EXERCISE PROMPT: For the entries below, repeat exactly each line starting with the one that contains "You are a computer-use agent. Image resolution: width=758" and going on through the one that contains "This screenshot has height=650, width=1600.", and no others.

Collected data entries
•••••
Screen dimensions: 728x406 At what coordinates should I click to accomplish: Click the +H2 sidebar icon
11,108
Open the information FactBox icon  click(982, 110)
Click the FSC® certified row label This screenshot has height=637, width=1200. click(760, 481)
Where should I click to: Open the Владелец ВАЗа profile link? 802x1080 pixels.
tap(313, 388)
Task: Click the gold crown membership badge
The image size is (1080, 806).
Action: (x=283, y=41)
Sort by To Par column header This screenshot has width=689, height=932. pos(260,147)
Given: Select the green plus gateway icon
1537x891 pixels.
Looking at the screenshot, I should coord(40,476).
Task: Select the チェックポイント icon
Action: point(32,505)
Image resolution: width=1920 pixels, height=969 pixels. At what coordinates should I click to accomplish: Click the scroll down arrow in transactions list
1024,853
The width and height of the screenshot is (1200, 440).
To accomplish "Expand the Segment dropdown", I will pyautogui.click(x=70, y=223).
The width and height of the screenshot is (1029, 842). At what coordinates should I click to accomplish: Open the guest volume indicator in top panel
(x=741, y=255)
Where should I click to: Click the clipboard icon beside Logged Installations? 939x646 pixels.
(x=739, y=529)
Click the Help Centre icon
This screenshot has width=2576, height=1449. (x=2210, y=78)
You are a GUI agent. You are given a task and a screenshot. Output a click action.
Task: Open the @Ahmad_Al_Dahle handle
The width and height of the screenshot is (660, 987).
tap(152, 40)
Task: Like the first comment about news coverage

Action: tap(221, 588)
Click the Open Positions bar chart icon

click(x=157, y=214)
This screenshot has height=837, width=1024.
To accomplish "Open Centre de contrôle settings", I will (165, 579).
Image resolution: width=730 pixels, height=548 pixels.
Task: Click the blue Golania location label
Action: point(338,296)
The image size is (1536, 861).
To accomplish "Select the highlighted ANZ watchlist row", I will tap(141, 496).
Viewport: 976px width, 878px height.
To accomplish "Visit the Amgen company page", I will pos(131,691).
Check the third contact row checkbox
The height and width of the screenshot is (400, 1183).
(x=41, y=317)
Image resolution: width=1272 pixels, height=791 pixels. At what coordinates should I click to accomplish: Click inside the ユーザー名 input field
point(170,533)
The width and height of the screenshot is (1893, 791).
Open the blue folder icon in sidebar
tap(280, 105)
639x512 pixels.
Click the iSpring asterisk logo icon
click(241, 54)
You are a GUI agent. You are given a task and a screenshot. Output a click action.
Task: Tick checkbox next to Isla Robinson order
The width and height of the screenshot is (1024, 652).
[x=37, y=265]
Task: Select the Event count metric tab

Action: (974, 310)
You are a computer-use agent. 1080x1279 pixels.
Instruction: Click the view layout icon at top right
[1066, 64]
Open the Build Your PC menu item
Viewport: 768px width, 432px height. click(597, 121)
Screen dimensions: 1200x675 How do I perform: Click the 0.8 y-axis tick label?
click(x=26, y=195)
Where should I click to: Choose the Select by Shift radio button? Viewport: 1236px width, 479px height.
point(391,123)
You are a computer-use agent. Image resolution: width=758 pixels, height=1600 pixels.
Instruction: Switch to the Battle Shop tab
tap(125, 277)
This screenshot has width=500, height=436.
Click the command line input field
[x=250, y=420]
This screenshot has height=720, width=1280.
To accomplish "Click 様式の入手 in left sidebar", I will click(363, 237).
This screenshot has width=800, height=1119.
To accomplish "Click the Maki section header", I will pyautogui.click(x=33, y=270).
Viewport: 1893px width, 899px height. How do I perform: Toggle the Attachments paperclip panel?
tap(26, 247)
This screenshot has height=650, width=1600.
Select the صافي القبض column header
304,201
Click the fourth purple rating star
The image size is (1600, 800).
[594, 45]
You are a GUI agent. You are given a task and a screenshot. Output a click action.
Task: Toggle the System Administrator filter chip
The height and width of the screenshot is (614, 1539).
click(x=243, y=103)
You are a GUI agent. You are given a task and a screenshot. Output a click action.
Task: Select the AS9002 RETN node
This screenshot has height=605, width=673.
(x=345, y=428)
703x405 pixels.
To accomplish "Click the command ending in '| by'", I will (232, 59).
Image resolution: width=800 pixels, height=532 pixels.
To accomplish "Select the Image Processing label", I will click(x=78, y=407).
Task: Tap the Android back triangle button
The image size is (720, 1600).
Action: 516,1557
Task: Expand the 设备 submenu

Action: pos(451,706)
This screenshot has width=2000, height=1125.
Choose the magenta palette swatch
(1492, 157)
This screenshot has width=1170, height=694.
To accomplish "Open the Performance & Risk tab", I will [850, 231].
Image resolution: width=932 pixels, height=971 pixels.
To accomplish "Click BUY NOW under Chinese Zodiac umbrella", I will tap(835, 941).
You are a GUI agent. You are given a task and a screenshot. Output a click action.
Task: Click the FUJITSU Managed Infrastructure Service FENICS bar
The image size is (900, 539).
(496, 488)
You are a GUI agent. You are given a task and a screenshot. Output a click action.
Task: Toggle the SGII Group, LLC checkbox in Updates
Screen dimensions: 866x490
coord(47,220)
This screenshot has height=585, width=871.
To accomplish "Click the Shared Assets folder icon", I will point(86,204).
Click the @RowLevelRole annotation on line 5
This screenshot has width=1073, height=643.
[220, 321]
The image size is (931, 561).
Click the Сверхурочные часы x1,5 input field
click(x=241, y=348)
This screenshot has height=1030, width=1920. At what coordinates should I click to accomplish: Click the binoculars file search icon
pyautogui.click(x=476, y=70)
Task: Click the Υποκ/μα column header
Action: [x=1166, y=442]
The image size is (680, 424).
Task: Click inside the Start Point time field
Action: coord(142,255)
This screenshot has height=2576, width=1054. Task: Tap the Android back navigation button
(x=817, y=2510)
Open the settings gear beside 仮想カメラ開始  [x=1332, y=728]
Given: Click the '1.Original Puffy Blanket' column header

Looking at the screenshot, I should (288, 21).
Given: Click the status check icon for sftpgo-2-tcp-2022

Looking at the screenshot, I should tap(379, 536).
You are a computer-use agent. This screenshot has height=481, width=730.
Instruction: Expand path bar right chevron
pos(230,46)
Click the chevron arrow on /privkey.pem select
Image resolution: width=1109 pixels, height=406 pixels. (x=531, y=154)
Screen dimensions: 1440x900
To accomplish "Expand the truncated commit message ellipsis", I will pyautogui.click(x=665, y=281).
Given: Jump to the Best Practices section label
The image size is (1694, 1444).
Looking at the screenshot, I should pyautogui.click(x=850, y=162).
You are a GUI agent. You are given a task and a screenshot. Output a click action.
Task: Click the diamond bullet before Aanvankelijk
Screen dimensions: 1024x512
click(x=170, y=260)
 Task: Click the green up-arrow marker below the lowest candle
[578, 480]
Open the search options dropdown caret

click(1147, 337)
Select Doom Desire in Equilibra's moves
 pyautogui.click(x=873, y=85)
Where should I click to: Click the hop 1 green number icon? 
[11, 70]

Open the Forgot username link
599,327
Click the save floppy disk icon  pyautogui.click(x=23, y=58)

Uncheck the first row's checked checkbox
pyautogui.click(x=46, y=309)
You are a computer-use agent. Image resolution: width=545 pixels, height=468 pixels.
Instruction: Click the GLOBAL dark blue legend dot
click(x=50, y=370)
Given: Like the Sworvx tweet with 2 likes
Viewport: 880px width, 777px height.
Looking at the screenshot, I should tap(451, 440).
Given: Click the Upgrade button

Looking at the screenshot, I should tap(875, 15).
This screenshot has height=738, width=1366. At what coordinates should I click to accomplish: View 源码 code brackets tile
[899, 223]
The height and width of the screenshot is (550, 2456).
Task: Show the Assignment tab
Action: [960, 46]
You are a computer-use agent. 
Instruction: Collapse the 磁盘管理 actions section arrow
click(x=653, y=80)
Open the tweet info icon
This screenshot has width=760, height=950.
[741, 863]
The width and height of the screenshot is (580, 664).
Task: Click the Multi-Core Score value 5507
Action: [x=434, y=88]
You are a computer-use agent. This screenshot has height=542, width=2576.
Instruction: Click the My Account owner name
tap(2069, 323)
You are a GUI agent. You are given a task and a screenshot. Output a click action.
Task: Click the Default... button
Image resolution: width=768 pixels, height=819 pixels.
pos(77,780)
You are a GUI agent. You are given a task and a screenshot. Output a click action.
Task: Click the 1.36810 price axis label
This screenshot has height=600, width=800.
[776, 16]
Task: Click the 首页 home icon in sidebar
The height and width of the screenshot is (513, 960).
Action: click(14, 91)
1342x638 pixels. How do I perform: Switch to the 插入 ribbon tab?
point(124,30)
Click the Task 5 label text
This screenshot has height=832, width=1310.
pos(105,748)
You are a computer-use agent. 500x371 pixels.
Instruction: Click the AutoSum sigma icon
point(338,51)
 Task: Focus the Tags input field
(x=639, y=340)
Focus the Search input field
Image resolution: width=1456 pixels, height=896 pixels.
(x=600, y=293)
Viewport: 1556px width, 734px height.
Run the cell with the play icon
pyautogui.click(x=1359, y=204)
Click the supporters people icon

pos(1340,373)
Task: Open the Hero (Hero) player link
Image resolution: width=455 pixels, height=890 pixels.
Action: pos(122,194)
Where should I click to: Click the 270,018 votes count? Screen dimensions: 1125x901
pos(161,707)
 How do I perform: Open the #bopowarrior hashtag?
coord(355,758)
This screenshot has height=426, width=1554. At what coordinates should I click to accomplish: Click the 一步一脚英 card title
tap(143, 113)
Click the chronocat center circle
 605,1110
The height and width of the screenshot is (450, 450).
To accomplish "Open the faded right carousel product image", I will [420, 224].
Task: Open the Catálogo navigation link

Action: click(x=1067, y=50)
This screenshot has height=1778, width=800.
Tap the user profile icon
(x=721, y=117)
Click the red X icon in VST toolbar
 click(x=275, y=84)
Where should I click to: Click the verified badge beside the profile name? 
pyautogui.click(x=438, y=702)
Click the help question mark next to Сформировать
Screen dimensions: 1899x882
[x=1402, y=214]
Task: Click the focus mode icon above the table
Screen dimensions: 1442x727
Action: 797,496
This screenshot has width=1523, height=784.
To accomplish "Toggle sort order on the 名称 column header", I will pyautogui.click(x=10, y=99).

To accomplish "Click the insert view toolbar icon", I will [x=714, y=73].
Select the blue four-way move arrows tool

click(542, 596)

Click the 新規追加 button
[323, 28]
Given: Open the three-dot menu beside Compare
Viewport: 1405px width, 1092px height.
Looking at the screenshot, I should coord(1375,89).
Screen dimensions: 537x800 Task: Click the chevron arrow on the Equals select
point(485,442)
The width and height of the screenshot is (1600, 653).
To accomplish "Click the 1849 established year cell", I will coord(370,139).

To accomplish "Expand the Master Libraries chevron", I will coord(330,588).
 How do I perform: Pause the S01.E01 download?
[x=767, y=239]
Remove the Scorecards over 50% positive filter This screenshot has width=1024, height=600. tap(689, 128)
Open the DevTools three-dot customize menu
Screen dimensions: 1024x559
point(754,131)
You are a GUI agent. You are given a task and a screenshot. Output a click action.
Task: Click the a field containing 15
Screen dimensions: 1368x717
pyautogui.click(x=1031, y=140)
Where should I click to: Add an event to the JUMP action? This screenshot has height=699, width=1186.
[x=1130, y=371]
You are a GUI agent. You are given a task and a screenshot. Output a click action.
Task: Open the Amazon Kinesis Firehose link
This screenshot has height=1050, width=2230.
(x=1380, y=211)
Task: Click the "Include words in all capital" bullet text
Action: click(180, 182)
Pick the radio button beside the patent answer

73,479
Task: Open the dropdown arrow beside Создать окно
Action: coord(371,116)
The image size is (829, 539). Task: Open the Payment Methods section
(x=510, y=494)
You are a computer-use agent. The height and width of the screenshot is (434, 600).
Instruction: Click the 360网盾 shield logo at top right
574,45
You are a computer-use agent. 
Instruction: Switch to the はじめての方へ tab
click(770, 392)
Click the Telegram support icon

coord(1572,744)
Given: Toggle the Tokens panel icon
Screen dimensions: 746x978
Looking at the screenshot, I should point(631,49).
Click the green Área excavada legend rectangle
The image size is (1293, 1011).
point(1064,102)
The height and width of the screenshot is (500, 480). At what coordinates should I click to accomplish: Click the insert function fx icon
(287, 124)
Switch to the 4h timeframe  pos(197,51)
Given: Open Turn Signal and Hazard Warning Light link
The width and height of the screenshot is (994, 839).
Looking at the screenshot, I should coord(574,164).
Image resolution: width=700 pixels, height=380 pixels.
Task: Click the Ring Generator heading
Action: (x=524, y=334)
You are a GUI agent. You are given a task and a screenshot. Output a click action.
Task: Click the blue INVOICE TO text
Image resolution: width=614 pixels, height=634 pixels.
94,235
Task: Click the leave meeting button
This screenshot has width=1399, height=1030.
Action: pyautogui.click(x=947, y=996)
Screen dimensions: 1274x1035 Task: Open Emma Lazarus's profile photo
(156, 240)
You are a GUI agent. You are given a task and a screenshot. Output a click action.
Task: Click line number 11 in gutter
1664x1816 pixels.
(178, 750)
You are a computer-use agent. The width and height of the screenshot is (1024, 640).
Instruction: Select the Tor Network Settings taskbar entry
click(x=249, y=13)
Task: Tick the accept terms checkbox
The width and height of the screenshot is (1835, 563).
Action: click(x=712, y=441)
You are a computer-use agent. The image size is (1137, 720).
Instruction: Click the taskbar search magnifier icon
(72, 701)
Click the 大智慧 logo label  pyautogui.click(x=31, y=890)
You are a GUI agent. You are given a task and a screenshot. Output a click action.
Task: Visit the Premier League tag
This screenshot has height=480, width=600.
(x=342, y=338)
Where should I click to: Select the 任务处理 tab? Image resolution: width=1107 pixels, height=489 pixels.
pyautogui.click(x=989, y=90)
•••••
YOUR SOLUTION:
You are a computer-use agent. Image resolution: width=758 pixels, height=1600 pixels.
Instruction: Switch to the Battle Shop tab
tap(125, 277)
This screenshot has width=500, height=436.
Click the command line input field
[x=250, y=420]
This screenshot has height=720, width=1280.
To accomplish "Click 様式の入手 in left sidebar", I will click(363, 237).
This screenshot has width=800, height=1119.
To accomplish "Click the Maki section header", I will pyautogui.click(x=33, y=270).
Viewport: 1893px width, 899px height. How do I perform: Toggle the Attachments paperclip panel?
tap(26, 247)
This screenshot has height=650, width=1600.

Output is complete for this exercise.